Program 03
Systemic Signal Detection
Can upstream biological changes—metabolic stress, immune restraint failure, tissue remodeling—be detected before tumors develop?
Why This Program
The premise behind Program 03.
If breast cancer in young women is driven by upstream biological factors, the next critical question is whether these early indicators can be identified before tumors develop. Current early-detection approaches focus on detecting established lesions, designed to pick up tumor signals that may be absent or very weak in early-stage disease.
This program is built on a different premise: before tumors become visible, the body may already show detectable signs of changed biology—mitochondrial stress responses, variations in immune energetics, inflammatory status, and tissue remodeling.
What We Mean
Defining systemic signal detection.
In this context, systemic detection refers to measuring blood- and body fluid–accessible signals that reflect upstream tissue states.
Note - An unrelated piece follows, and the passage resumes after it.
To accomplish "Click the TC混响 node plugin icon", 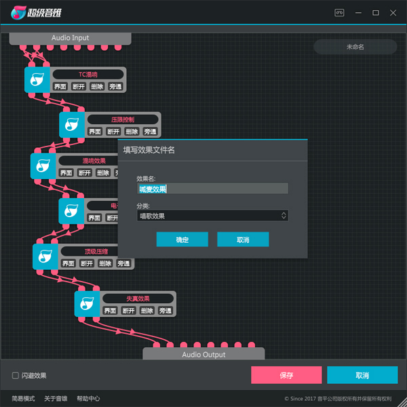I will point(37,79).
- Stress and damage signatures — Mitochondrial and metabolic stress responses detectable in circulation, reflecting upstream tissue-level disruption.
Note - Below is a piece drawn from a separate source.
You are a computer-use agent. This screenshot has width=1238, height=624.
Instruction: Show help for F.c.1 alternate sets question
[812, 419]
- Immune energetics and metabolic–inflammation coupling — Shifts in immune fitness, suppression, and systemic metabolic–inflammation crosstalk that reflect early biological change.
- Spillover signals from tissue disruption — Markers of extracellular matrix remodeling and tissue-level disturbance—biologically grounded, mechanistically linked, and actionable.
Rather than detecting tumors directly, this approach identifies the biological consequences of early disease—enabling detection of risk and early progression before structural changes become visible.